Tulisan ini adalah lanjutan dari catatan awal tahun saya
sebelumnya (baca : Jejak Langkahku di 2015, Tahun Terkabulnya Doa dan Perenungan.)
Awalnya saya sempat bingung, bagaimana saya harus memulai
tulisan ini. Berbeda dengan catatan
sebelumnya yang merangkum pencapaian-pencapaian saya di dunia menulis pada
tahun 2015, pada catatan kali ini, saya bermaksud menuliskan sesuatu yang
tak kasatmata, tak bisa diukur dengan angka-angka, dan hanya hati kita yang
bisa merasakannya : perenungan.
Ya. Tahun 2015 sekaligus menjadi tahun perenungan buat saya.
Sebelumnya, (bahkan mungkin masih ada yang tersisa sampai sekarang), jujur saya akui, saya adalah orang yang paling terobsesi dengan prestasi. Saya selalu
menganggap prestasi sebagai bagian pencapaian dalam hidup. Termasuk prestasi dalam hal
materi. Mereka yang bisa meraih materi dalam jumlah besar dari kerja keras dan
prestasinya, saya yakin, akan berbanding lurus dengan kesuksesan yang mereka
capai.
Mungkin, hal ini tak terlepas dari “iklim” yang membesarkan
saya sejak kecil. Ya. Dulu, almarhum kakek sering mengadakan lomba cerdas
cermat untuk cucu-cucunya. Yang bisa menjawab banyak pertanyaan akan mendapat
pujian dan menjadi cucu kesayangan. Saat duduk di bangku sekolah mulai dari SD
sampai SMU, sayapun selalu akrab dengan dunia kompetisi dan prestasi.
Macam-macam lomba saya ikuti, dan Alhamdulillah banyak juga yang menuai
prestasi. Mulai dari lomba mengaji, lomba pidato, hingga siswa teladan.
Jadi, sampai di usia saya yang sekarang pun, prestasi selalu
menjadi bagian terpenting dari mimpi-mimpi saya. Rasanya, hidup saya
benar-benar monoton jika tak diwarnai lika-liku dan kerja keras untuk mengejar
prestasi. Tetapi, tahun 2015 silam, sudut pandang saya terhadap prestasi sontak
berubah.
Jadi, tahun lalu itu, sepertinya menjadi tahun dengan lomba
terbanyak pernah saya ikuti. Mulai dari kuis kecil-kecilan sampai yang
hadiahnya bergengsi, tak kurang dari 20-an lomba saya ikuti. Tetapi hasilnya?
Hmm, hanya 3 lomba yang berhasil saya menangi. Itupun bukan lomba-lomba yang
disponsori perusahaan besar dan memberi reward yang mahal.
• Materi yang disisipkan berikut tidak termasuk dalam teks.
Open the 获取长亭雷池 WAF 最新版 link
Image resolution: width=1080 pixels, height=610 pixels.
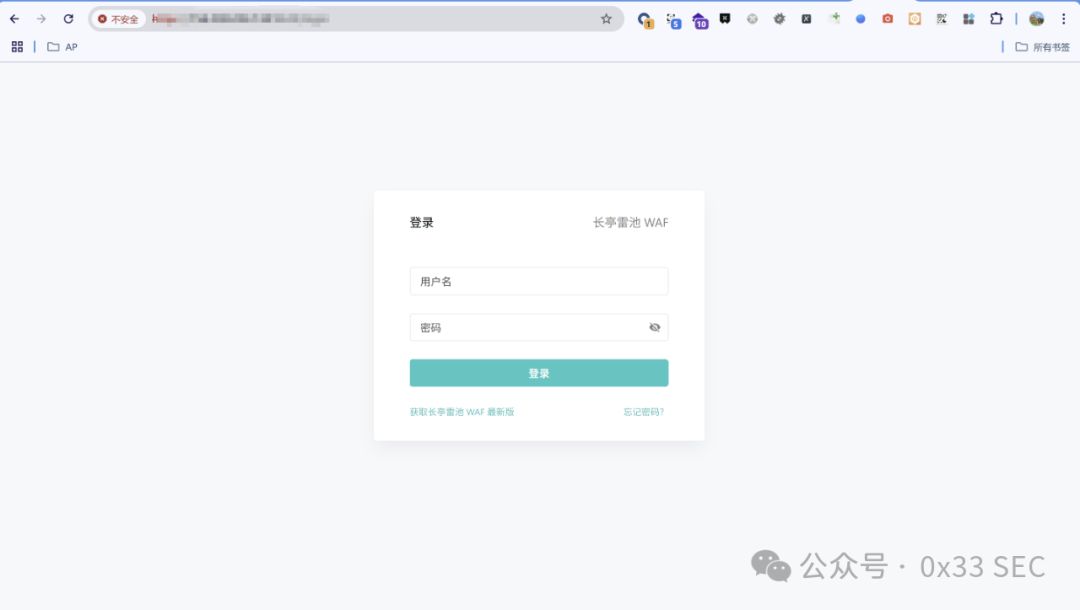462,410
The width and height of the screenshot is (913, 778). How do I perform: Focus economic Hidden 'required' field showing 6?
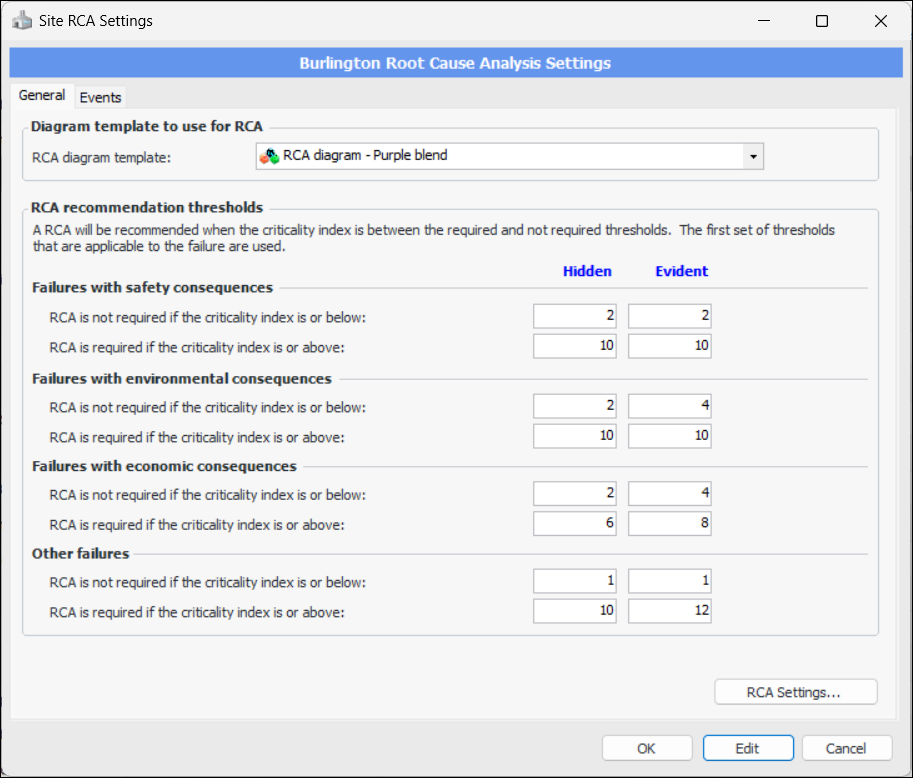(575, 524)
Kecewa? Jelas ada. Paling berat kekecewaan saya rasakan saat
mengikuti lomba blog yang disponsori perusahaan air minum. Saking semangatnya,
saya sampe beli buku referensi, 4 (empat) artikel saya ikutkan, bahkan di menit-menit
jelang dateline saya masih berjuang keras menyelesaikan artikel untuk lomba.
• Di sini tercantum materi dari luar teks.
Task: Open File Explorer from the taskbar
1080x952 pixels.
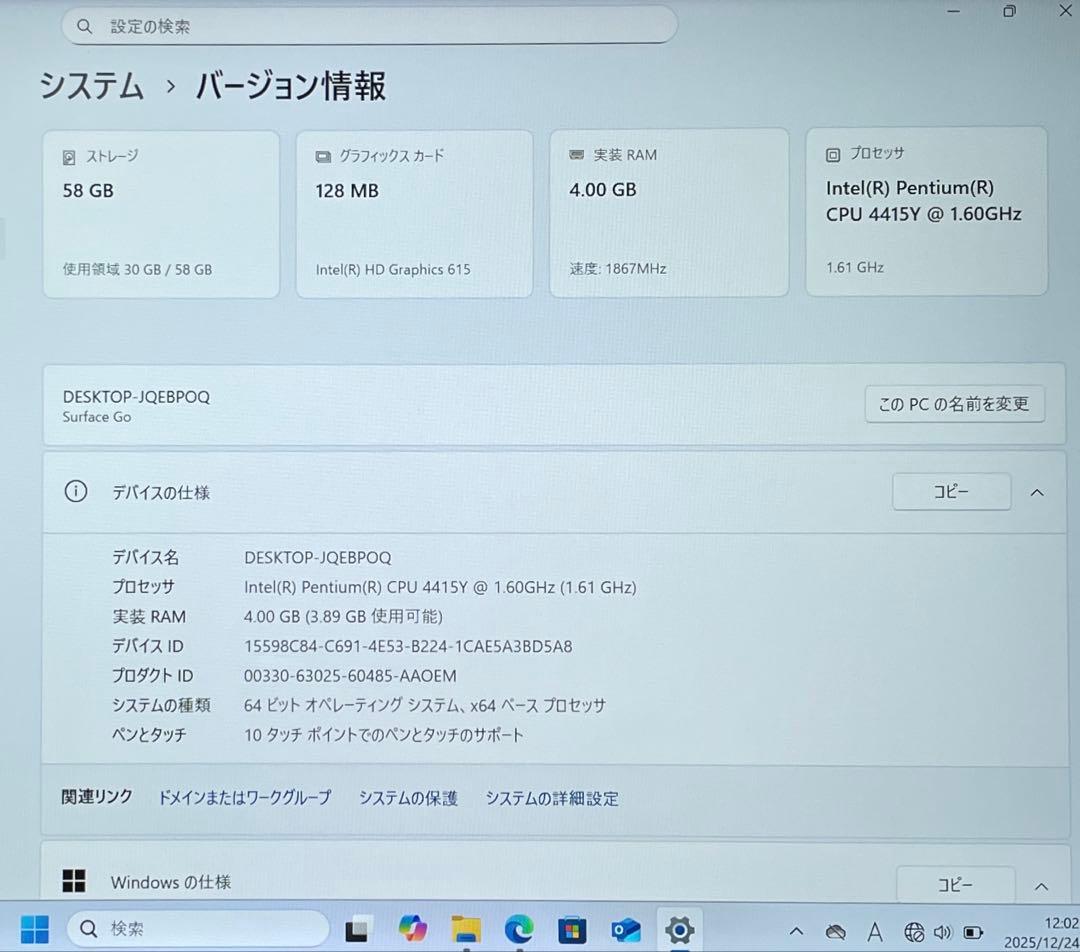Action: click(465, 929)
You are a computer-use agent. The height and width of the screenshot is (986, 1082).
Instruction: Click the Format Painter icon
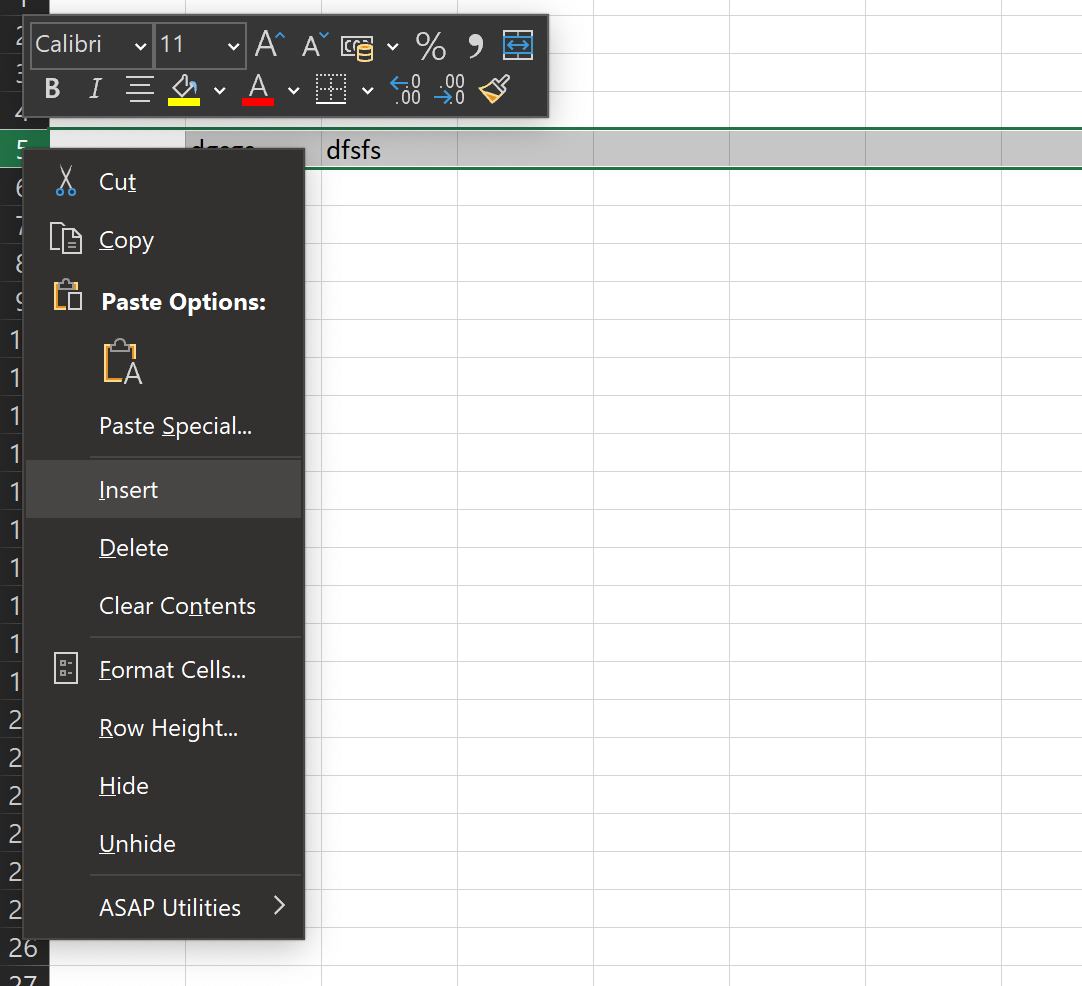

Tetapi? Tak satupun artikel saya nyangkut di daftar
pemenang. Lebih kecewa lagi saat membaca artikel pemenang pertama, yang hanya
memuat kisah pengalamannya melakukan perjalanan dengan ditemani air mineral
tersebut. Tahu begini, ngapain juga saya harus susah-susah cari referensi, toh
yang dicari juri adalah yang menekankan pada testimoni. Saya bahkan dengan
begonya sempet mogok minum air mineral merk perusahaan itu.
Lalu.....entah pada lomba keberapa yang menuai kegagalan, saya mengambil jeda sejenak. Sepertinya, ada yang salah dengan proses yang saya
tekuni. Atau mungkin juga, pada niat yang saya sertakan. Ya. Saya memang getol
mengikuti lomba di tahun itu dengan harapan, dapat mengumpulkan uang dari
hadiah lomba untuk mempercepat proses membangun rumah.
Mungkin, disinilah faktor “non x” tersebut.
Ketika saya melakukan sesuatu dengan meletakkan materi pada harapan tertinggi,
maka saat gagal mendapatkannya, saya akan merasa sangat kecewa dan bahkan
marah.
Dalam hati saya kemudian muncul banyak pertanyaan : kenapa
saya harus kecewa? Bukankah rezeki di tangan Allah? Dia-lah yang berhak
memberi kepada siapa yang Dia inginkan. Apa yang sesungguhnya saya cari?
Kebahagiaan? Atau “sekadar” pengakuan eksistensi dan pemenuhan obsesi? Apakah
pencapaian demi pencapaian akan membawa saya pada kebahagiaan sejati? Atau
justru, hanya kebahagiaan semu saat meng-upload hasil kemenangan dan memperoleh
puja-puji? Kebahagiaan yang akan dengan cepat berlalu tak berbekas. Inikah
kebahagiaan yang saya cari?
Dan rentetan pertanyaan ini....ternyata mengantarkan saya pada
perenungan lain yang lebih berarti : perenungan akan makna kebahagiaan. Ya.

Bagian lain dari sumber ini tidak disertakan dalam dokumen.